Rupert Murdoch's son James, his former British lieutenant Rebekah Brooks and ex-News of the World editor Andy Coulson also all stayed at the prime minister's country home, Chequers.
Coulson's stay in March came two months after he resigned as Cameron's communications chief amid the spiralling phone hacking and police bribery scandal. Coulson was arrested in the scandal last week.
Critics said the invitation showed poor judgment on Cameron's part.
But Foreign Secretary William Hague said he was not embarrassed "in any way" by the government's relationship with Murdoch executives.
"It's not surprising that in a democratic country there is some contact between leaders" and media chiefs, he told the BBC.
"I'm not embarrassed by it in any way, but there is something wrong here in this country and it must be put right," Hague said. "It's been acknowledged by the prime minister and I think that's the right attitude to take."

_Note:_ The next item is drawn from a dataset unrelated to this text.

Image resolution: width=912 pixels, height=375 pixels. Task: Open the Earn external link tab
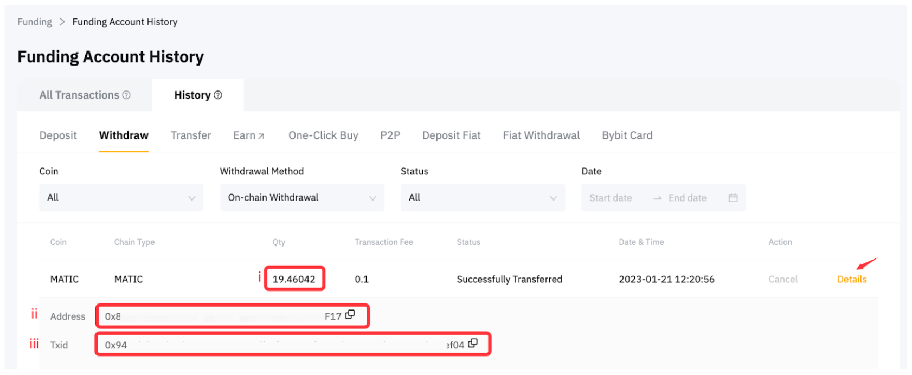coord(249,135)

Cameron acknowledged last week that the relationship between politicians, the media and the police in Britain had grown too cosy and must be changed.
Hague said Cameron had invited Coulson to Chequers "to thank him for his work, he's worked for him for several years, that is a normal, human thing to do."
Coulson is one of nine people arrested and questioned by police over what they knew about phone hacking at the News of the World, the 168-year-old tabloid shut down by Murdoch last week after the scale of its illegal hacking became clear. No one has been charged.
Murdoch is struggling to contain the scandal, which has scuttled his bid for lucrative TV broadcaster BSkyB, knocked billions off the value of his News Corp empire. On Friday, the scandal claimed the jobs of Brooks and another senior Murdoch aide, Wall Street Journal publisher Les Hinton.
News Corp made a public act of contrition Saturday with an ad published in seven national newspapers and headlined "We are sorry." Signed by Murdoch, it apologised "for the serious wrongdoing that occurred."
Murdoch also met the family of murdered schoolgirl Milly Dowler, whose phone was hacked by the News of the World in 2002. The revelation that journalists had accessed her phone in search of scoops while police were looking for the missing 13-year-old, possibly even interfering in the investigation, inflamed a long-simmering scandal about illegal eavesdropping by the tabloid.
The phones of celebrities, royal aides, politicians and top athletes were also alleged to have been hacked, and police are investigating whether the scandal also reached to the victims of London's 2005 terrorist bombings and the families of dead British soldiers.
Murdoch's News Corp empire includes Fox News, the 20th Century Fox movie studio, the Wall Street Journal, the New York Post and three British newspapers - The Sun, The Times and The Sunday Times.